WHAT THE EXERCISE ASKS
Could you repeat verbatim every line from the start of the lines through the one holding "Looking at the screenshot, I should [x=1161, y=247].", including both ends?

INPUT RECORDS
>>>>>
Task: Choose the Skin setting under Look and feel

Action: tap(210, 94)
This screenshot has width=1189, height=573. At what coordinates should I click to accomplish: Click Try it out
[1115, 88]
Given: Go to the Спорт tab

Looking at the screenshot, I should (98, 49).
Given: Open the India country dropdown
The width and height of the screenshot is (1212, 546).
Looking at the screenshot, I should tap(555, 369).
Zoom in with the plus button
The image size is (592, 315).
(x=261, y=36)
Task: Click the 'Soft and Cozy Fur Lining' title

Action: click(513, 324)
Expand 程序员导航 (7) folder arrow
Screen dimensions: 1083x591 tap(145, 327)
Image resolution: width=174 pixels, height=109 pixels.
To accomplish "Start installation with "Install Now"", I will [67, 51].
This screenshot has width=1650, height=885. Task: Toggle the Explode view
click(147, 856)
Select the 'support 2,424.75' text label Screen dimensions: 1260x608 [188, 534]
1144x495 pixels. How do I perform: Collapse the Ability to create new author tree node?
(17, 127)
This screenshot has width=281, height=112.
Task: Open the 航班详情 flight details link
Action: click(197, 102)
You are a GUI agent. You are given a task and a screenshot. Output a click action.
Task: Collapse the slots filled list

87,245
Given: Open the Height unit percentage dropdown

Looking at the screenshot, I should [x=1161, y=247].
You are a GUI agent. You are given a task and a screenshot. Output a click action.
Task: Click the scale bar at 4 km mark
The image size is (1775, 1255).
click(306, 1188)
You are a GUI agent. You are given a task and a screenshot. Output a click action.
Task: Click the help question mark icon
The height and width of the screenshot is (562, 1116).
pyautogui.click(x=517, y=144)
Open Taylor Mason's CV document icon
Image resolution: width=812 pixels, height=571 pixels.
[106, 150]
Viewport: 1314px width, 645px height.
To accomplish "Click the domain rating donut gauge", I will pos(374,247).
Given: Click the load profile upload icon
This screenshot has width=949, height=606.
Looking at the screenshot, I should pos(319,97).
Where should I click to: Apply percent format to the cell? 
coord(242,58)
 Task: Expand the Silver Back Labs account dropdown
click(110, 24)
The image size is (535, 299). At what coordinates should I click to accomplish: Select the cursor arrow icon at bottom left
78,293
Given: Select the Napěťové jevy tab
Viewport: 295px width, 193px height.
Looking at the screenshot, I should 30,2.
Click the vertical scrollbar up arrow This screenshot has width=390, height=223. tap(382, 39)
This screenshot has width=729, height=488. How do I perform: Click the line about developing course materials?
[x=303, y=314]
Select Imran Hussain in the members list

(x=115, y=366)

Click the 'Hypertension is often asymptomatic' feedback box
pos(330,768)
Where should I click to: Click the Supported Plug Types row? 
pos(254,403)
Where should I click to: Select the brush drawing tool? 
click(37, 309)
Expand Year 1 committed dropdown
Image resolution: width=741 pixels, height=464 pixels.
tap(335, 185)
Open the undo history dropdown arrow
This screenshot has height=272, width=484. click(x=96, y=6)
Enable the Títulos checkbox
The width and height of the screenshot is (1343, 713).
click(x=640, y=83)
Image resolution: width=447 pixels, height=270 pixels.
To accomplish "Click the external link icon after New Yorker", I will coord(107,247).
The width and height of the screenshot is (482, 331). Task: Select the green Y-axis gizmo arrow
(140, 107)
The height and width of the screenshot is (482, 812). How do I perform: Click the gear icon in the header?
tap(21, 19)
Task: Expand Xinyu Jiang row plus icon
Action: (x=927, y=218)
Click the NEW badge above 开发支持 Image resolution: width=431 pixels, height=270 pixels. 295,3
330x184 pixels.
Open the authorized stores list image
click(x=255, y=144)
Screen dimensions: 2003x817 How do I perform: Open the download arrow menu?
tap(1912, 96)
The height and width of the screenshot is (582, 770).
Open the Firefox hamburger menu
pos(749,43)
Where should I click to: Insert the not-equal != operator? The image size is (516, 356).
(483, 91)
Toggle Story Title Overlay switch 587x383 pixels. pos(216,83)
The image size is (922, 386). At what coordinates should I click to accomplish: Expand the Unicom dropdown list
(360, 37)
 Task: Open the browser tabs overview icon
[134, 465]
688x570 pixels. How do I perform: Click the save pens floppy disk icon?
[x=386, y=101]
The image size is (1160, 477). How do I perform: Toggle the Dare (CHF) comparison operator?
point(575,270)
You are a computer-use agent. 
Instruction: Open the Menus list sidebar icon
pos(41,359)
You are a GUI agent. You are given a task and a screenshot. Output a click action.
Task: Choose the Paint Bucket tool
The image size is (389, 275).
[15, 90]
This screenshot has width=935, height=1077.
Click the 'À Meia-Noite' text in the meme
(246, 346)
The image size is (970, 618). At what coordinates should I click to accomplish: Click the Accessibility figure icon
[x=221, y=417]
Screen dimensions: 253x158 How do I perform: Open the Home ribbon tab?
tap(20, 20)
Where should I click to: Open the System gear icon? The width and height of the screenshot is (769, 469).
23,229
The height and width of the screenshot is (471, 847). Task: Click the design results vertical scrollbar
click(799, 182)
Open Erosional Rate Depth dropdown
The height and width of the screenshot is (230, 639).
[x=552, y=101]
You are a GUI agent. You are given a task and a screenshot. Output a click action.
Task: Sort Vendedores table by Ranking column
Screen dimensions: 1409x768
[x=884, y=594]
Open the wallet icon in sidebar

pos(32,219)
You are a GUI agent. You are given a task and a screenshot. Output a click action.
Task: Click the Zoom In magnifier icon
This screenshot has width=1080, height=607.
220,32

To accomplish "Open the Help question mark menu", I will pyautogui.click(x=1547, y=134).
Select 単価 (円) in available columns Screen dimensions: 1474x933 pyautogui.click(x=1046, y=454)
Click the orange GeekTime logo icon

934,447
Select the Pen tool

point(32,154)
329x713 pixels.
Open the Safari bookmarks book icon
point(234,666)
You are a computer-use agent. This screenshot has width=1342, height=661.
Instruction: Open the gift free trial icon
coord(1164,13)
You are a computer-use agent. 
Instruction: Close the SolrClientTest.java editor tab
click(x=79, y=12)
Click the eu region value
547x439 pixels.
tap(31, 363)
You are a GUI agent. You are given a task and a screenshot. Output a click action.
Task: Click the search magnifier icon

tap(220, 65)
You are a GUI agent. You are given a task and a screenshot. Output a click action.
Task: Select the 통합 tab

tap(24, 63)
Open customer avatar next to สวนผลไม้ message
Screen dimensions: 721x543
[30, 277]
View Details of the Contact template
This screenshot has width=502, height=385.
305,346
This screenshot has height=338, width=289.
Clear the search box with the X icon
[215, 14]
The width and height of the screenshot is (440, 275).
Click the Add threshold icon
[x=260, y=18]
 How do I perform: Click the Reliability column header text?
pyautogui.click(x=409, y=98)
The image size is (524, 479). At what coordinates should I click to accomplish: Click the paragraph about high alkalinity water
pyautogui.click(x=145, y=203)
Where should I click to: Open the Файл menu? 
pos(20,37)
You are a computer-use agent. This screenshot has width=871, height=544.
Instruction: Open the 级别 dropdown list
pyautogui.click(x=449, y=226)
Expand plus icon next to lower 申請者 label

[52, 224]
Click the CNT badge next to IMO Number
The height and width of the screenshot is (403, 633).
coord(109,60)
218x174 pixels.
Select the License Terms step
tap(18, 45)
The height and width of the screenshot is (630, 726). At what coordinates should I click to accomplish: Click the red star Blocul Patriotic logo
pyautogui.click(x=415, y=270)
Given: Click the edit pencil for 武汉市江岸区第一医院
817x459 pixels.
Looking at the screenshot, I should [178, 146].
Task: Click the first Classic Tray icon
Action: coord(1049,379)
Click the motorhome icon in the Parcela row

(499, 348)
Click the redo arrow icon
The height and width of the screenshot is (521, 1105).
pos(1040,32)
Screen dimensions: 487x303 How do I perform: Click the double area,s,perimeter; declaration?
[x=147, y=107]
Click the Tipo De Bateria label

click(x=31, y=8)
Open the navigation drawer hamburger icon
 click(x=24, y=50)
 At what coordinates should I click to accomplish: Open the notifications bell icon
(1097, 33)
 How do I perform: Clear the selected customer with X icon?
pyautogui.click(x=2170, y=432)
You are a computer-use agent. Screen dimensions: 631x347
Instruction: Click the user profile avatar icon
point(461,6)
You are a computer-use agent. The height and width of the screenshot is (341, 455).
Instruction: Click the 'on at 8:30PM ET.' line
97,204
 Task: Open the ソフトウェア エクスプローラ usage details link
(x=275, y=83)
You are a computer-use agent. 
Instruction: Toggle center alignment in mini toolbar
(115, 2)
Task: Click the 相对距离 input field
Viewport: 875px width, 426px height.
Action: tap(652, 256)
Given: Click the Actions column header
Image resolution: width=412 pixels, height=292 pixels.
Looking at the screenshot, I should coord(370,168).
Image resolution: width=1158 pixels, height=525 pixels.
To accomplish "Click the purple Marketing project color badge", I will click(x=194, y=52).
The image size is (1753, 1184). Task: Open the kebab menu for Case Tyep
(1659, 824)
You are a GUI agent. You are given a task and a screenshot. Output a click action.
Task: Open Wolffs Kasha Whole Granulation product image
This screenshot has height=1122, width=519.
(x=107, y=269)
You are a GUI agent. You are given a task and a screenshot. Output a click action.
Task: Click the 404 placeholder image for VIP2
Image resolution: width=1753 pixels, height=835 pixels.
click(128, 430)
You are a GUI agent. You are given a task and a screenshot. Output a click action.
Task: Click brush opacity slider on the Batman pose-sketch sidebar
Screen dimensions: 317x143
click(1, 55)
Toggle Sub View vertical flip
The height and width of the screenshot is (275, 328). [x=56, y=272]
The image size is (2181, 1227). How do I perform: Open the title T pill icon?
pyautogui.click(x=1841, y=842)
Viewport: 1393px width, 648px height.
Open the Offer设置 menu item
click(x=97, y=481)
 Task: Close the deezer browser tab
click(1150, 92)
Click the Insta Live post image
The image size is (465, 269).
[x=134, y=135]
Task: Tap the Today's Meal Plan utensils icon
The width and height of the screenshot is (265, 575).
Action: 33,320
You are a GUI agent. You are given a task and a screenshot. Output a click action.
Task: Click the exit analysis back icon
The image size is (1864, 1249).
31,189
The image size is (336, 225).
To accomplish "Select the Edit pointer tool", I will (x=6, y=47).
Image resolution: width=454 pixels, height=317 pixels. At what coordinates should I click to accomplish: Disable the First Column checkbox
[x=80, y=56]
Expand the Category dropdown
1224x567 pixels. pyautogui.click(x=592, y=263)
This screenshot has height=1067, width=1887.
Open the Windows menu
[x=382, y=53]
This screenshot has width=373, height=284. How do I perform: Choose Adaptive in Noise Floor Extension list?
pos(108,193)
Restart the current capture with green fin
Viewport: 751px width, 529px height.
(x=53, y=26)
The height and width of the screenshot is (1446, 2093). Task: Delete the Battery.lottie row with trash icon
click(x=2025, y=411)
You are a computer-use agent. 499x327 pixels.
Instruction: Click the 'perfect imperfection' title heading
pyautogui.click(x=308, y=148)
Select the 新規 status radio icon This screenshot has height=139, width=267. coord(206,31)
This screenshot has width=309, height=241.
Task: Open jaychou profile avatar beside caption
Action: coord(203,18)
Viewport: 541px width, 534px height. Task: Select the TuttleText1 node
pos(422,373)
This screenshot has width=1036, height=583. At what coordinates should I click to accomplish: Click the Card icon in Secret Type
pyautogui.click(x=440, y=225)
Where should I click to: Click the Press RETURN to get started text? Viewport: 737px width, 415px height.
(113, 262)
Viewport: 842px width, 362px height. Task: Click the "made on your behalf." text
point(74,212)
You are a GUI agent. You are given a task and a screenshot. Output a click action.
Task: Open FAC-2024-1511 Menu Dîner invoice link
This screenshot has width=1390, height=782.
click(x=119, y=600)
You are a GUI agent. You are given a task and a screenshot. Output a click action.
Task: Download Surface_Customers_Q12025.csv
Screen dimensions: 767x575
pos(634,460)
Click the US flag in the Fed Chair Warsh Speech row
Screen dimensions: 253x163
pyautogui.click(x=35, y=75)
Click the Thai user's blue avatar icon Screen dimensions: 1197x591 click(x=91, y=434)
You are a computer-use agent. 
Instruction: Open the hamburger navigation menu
<<<<<
RESPONSE TO THE EXERCISE
Task: Choose the Skin setting under Look and feel

Action: tap(210, 94)
This screenshot has width=1189, height=573. At what coordinates should I click to accomplish: Click Try it out
[1115, 88]
Given: Go to the Спорт tab

Looking at the screenshot, I should (98, 49).
Given: Open the India country dropdown
The width and height of the screenshot is (1212, 546).
Looking at the screenshot, I should tap(555, 369).
Zoom in with the plus button
The image size is (592, 315).
(x=261, y=36)
Task: Click the 'Soft and Cozy Fur Lining' title

Action: click(513, 324)
Expand 程序员导航 (7) folder arrow
Screen dimensions: 1083x591 tap(145, 327)
Image resolution: width=174 pixels, height=109 pixels.
To accomplish "Start installation with "Install Now"", I will [67, 51].
This screenshot has width=1650, height=885. Task: Toggle the Explode view
click(147, 856)
Select the 'support 2,424.75' text label Screen dimensions: 1260x608 [188, 534]
1144x495 pixels. How do I perform: Collapse the Ability to create new author tree node?
(17, 127)
This screenshot has width=281, height=112.
Task: Open the 航班详情 flight details link
Action: click(197, 102)
You are a GUI agent. You are given a task and a screenshot. Output a click action.
Task: Collapse the slots filled list

87,245
Given: Open the Height unit percentage dropdown

Looking at the screenshot, I should [x=1161, y=247].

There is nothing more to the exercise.